▸ TASK STATEMENT
The listing below holds a line with "Given: Open the Transport menu" and a line with "This screenshot has height=641, width=1112.". Reproduce those two lines exactly, plus everything between them.

== Segment start ==

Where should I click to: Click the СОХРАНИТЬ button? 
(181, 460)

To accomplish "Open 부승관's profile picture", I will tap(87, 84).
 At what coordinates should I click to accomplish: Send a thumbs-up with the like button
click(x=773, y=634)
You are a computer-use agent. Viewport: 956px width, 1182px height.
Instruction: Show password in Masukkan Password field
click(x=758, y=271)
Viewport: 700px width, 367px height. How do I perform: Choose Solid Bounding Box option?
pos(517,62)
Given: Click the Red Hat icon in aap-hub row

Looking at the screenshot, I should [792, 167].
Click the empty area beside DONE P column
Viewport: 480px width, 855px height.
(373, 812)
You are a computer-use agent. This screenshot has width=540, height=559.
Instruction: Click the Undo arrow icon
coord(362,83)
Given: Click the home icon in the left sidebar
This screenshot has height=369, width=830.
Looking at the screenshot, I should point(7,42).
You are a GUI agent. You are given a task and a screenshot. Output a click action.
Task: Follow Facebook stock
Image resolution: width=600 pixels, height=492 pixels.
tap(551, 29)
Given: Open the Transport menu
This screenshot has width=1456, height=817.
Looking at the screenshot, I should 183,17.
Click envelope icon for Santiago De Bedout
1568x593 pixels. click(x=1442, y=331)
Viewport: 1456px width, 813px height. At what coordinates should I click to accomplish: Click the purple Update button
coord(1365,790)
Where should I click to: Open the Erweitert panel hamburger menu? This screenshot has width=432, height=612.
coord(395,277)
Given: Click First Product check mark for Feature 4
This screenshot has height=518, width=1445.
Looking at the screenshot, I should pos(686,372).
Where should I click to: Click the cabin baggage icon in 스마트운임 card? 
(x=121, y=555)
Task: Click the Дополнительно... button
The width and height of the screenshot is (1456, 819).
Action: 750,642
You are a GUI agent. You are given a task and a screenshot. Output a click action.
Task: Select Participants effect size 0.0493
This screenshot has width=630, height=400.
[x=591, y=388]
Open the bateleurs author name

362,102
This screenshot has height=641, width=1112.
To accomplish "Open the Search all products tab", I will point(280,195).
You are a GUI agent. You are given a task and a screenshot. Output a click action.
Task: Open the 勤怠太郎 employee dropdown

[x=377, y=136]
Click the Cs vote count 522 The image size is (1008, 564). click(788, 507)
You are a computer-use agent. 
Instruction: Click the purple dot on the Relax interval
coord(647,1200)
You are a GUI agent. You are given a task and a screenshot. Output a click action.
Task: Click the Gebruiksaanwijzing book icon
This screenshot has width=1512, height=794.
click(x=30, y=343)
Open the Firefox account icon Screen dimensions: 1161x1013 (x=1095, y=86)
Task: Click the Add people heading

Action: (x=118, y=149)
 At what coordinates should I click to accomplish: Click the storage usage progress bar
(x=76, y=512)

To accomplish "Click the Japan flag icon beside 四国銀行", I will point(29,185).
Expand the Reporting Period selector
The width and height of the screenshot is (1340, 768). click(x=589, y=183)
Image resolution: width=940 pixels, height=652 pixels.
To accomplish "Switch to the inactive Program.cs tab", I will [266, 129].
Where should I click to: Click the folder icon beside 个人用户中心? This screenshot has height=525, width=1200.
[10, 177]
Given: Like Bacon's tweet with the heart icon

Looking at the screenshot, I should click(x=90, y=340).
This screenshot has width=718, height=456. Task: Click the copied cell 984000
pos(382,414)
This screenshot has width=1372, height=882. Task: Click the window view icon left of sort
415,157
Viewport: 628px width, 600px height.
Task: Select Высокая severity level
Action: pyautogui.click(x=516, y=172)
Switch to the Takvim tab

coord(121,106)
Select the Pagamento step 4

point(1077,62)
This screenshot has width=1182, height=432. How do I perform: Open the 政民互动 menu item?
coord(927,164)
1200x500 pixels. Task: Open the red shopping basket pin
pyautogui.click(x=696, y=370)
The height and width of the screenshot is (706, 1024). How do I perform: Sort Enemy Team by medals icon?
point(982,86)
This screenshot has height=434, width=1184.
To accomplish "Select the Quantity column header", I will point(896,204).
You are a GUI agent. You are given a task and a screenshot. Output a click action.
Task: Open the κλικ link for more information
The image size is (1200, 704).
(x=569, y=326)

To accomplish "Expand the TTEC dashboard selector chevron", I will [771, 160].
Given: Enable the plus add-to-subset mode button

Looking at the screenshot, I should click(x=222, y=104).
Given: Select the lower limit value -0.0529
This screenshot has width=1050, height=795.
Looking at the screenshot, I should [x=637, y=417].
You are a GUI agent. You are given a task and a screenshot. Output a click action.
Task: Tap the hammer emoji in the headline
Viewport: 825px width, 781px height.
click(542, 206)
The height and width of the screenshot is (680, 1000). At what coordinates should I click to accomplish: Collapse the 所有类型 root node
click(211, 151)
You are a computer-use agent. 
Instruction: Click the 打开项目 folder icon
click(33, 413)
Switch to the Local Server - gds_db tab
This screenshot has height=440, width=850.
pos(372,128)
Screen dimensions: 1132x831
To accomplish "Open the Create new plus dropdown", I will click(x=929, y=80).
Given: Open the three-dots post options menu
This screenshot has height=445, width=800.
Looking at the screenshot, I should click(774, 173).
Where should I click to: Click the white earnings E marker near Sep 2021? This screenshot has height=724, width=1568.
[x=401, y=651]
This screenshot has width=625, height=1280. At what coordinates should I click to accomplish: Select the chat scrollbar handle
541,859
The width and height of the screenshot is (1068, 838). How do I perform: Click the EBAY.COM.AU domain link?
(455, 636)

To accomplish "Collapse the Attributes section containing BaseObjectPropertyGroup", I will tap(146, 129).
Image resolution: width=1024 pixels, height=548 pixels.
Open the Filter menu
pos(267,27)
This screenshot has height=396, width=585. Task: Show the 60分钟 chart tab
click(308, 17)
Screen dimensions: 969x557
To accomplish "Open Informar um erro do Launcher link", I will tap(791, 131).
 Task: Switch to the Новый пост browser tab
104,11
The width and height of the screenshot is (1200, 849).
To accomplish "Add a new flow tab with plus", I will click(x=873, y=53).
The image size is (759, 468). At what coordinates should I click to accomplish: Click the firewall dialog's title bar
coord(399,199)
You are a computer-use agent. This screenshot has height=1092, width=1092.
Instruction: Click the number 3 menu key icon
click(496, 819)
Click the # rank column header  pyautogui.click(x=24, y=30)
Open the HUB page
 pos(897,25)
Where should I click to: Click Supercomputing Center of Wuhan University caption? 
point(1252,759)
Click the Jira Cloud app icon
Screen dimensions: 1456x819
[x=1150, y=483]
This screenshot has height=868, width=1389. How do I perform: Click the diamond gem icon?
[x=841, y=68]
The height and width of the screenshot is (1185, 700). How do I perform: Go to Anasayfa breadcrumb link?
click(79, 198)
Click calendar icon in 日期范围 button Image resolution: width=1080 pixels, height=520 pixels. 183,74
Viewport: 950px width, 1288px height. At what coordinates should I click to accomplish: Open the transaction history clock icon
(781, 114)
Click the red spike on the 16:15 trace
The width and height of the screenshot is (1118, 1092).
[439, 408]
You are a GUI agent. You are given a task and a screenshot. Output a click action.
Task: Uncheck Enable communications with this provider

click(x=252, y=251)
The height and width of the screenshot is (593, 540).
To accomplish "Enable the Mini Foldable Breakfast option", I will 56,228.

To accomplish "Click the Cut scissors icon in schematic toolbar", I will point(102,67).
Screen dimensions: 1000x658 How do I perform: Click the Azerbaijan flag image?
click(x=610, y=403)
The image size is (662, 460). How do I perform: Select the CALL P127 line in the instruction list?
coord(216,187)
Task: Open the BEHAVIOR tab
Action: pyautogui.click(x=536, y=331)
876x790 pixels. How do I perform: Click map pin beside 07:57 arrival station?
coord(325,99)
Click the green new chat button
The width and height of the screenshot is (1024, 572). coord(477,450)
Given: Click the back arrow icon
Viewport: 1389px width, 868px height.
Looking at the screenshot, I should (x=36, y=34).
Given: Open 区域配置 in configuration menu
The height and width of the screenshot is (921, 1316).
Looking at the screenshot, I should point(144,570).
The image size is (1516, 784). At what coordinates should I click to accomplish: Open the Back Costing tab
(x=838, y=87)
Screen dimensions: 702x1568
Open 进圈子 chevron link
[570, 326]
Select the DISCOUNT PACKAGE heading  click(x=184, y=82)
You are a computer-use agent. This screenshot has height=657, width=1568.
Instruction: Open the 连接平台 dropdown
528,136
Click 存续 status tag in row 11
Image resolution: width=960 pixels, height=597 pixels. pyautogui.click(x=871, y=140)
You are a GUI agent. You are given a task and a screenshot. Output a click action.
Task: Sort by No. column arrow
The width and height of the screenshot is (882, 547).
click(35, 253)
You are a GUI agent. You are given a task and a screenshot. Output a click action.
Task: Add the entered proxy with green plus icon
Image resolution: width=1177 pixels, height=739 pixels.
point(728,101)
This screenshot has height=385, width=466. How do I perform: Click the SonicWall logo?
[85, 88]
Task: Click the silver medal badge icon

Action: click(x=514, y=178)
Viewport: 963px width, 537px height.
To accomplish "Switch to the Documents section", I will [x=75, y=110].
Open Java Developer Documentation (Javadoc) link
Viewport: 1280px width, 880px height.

== Segment end ==

▸ REPLY
Given: Open the Transport menu
This screenshot has width=1456, height=817.
Looking at the screenshot, I should 183,17.
Click envelope icon for Santiago De Bedout
1568x593 pixels. click(x=1442, y=331)
Viewport: 1456px width, 813px height. At what coordinates should I click to accomplish: Click the purple Update button
coord(1365,790)
Where should I click to: Open the Erweitert panel hamburger menu? This screenshot has width=432, height=612.
coord(395,277)
Given: Click First Product check mark for Feature 4
This screenshot has height=518, width=1445.
Looking at the screenshot, I should pos(686,372).
Where should I click to: Click the cabin baggage icon in 스마트운임 card? 
(x=121, y=555)
Task: Click the Дополнительно... button
The width and height of the screenshot is (1456, 819).
Action: 750,642
You are a GUI agent. You are given a task and a screenshot. Output a click action.
Task: Select Participants effect size 0.0493
This screenshot has width=630, height=400.
[x=591, y=388]
Open the bateleurs author name

362,102
This screenshot has height=641, width=1112.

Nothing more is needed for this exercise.